◆ ASSIGNMENT ◆
Both the line with "You are a computer-use agent. The height" and the line with "Instruction: Maximize the 細項描述 window" in the records below must appear in the output, along with every line between them, exactly and with nothing added.

◆ INPUT DATA ◆
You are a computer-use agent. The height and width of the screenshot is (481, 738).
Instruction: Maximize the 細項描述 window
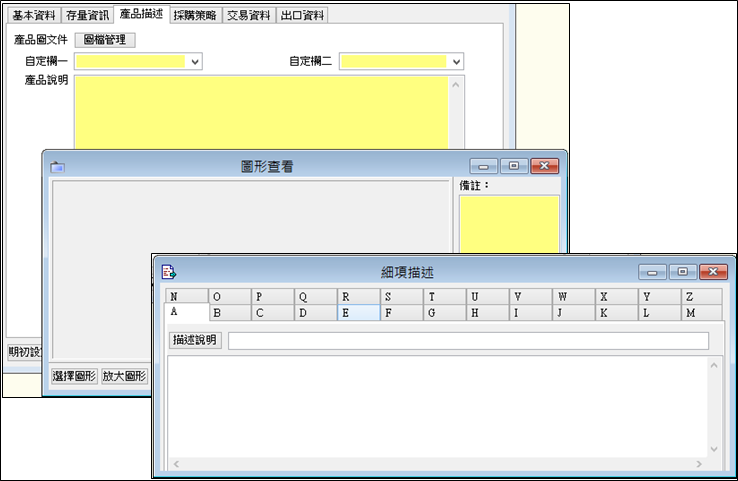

---

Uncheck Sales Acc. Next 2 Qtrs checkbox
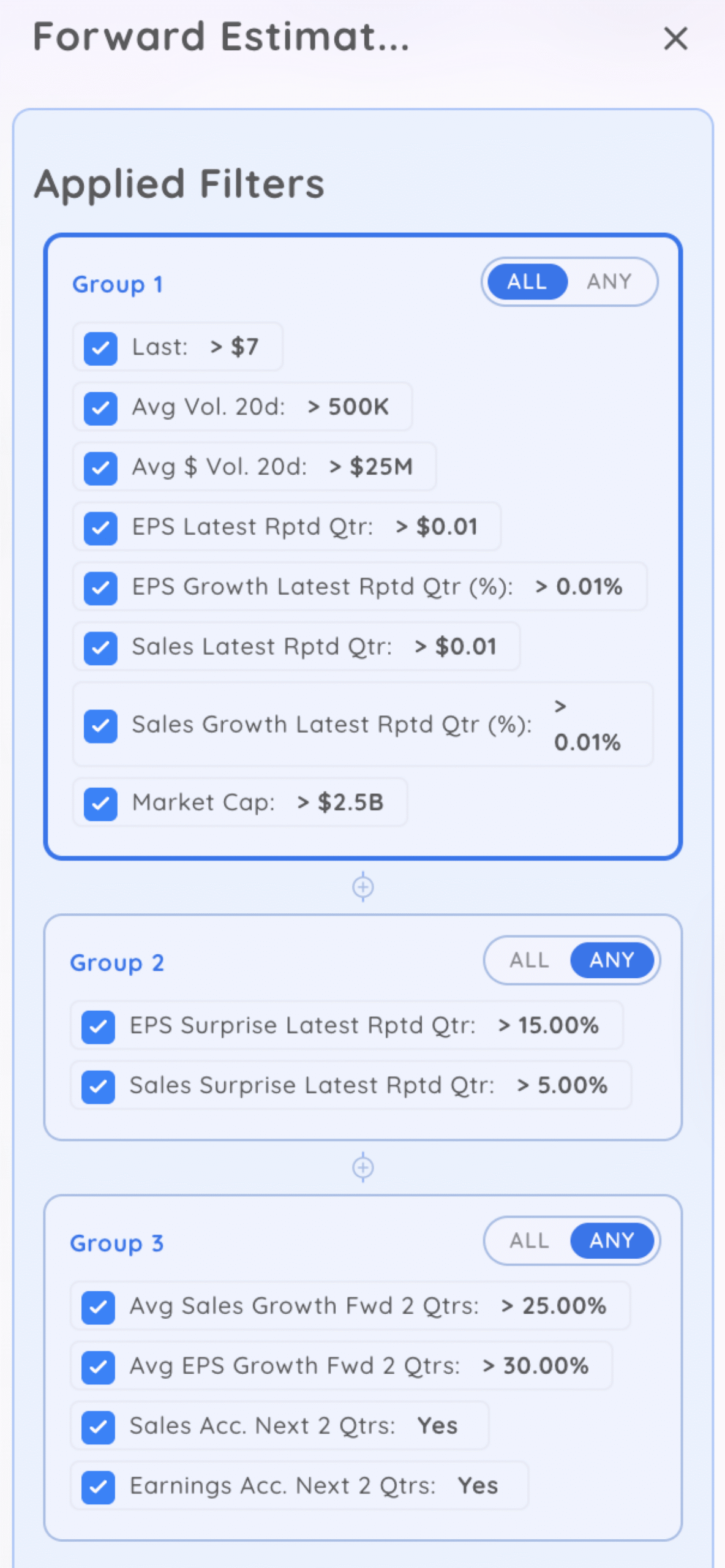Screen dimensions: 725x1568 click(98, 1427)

...

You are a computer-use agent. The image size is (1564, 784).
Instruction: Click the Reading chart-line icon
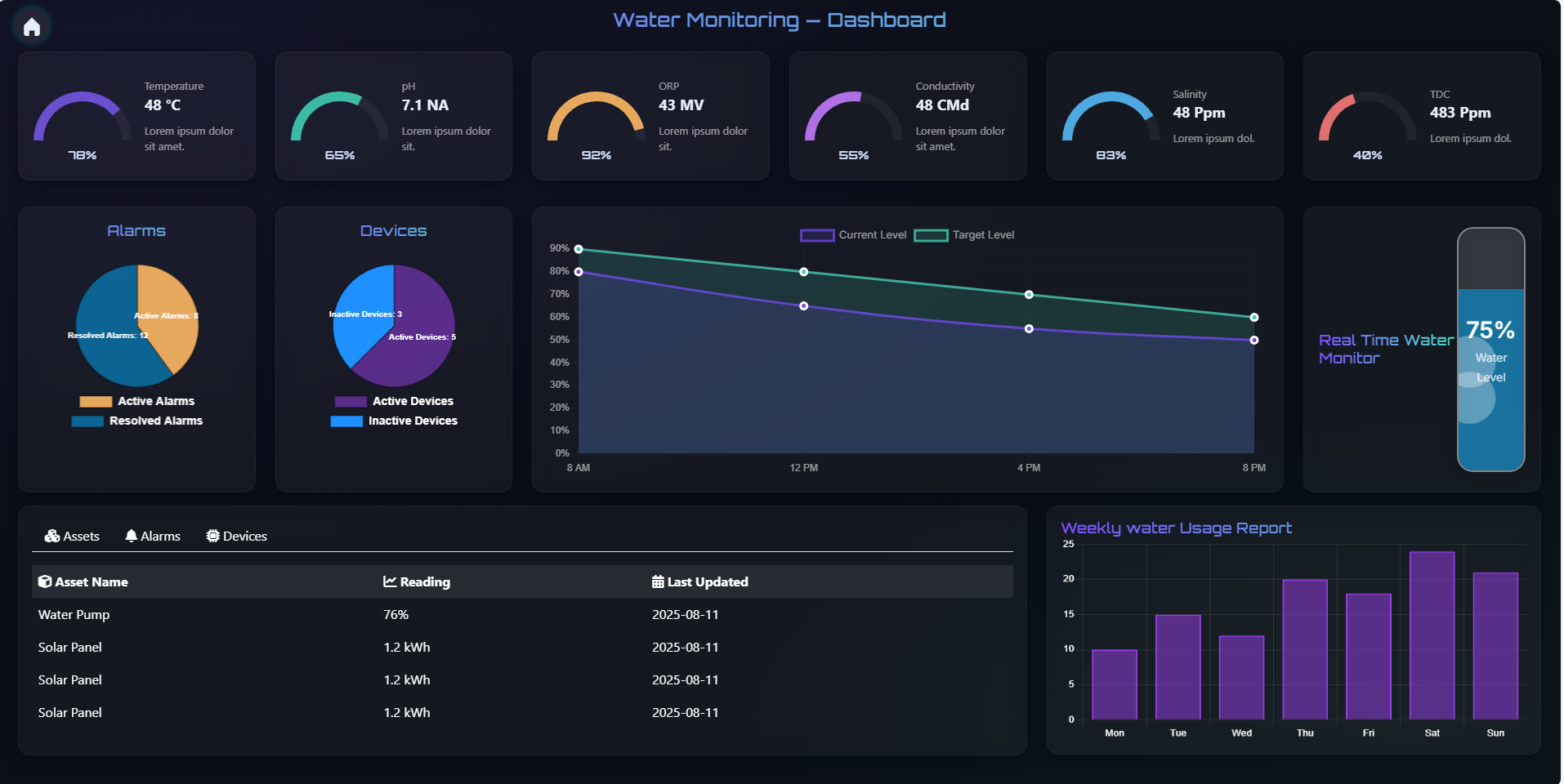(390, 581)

◆ ANSWER BELOW ◆
You are a computer-use agent. The height and width of the screenshot is (481, 738).
Instruction: Maximize the 細項描述 window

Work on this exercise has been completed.